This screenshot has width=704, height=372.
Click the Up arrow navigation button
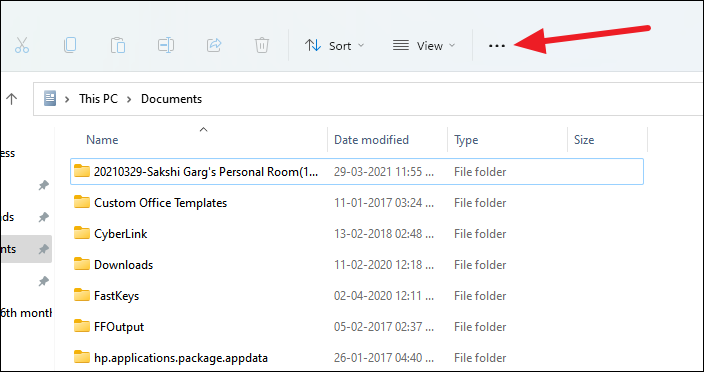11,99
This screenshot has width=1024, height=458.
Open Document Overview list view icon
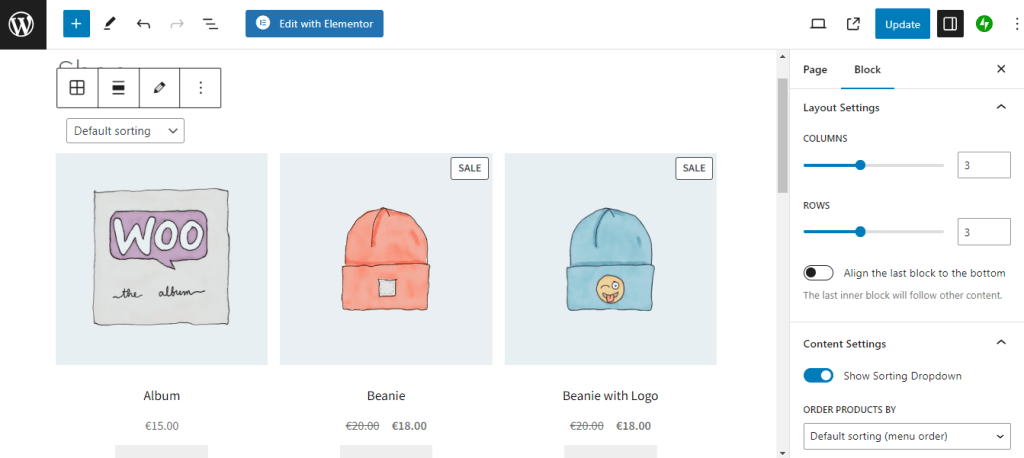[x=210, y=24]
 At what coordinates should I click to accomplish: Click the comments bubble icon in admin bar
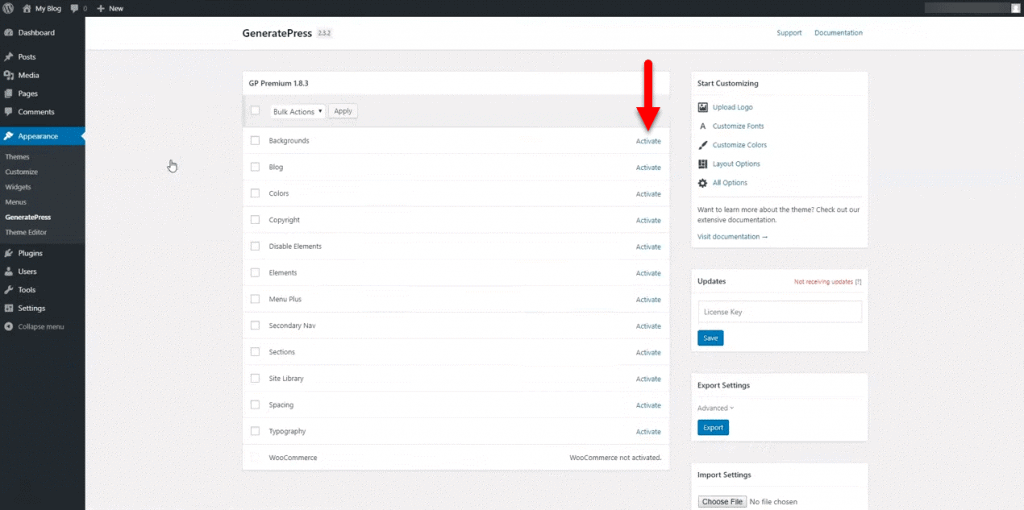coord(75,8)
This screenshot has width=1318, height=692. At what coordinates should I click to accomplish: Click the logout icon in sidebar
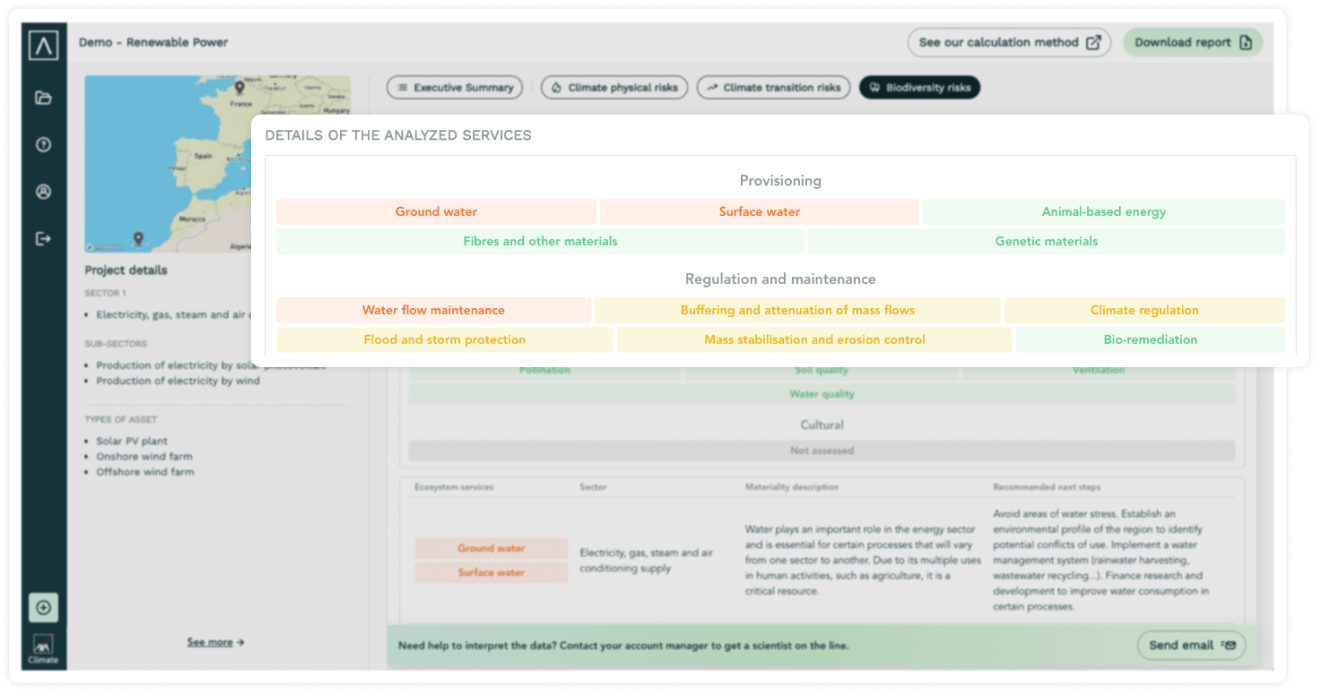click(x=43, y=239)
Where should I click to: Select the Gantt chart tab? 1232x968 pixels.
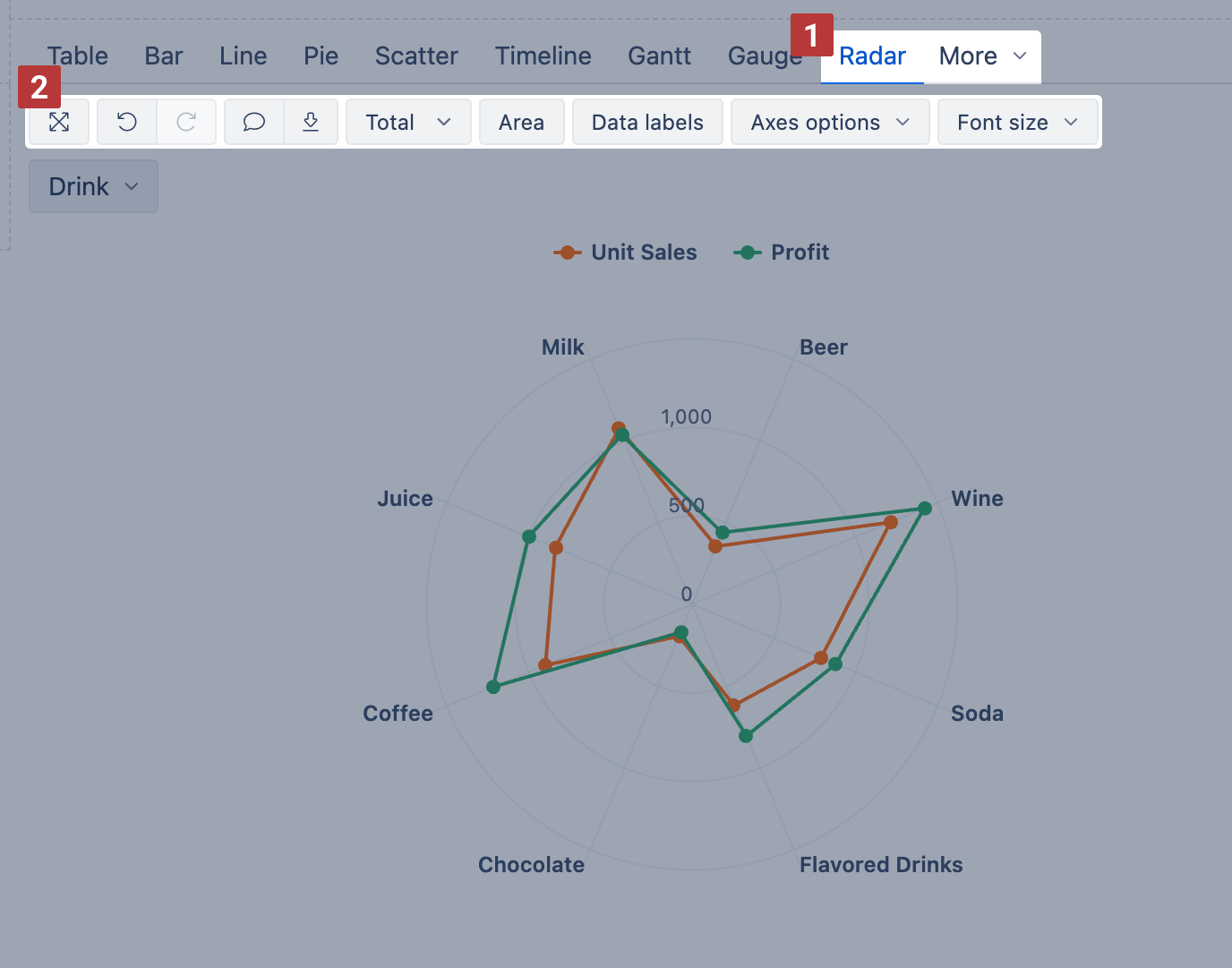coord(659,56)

**REQUIRED ACTION**. Copy the final portion of the records: every line from the one containing "Click the Up arrow navigation button" through the last, word for word, without pictures.

**RESULT OF THE EXERCISE**.
Click the Up arrow navigation button
11,99
This screenshot has width=1024, height=458.
Open Document Overview list view icon
[x=210, y=24]
 At what coordinates should I click to accomplish: Click the comments bubble icon in admin bar
coord(75,8)
This screenshot has width=1318, height=692. At what coordinates should I click to accomplish: Click the logout icon in sidebar
click(x=43, y=239)
Where should I click to: Select the Gantt chart tab? 1232x968 pixels.
coord(659,56)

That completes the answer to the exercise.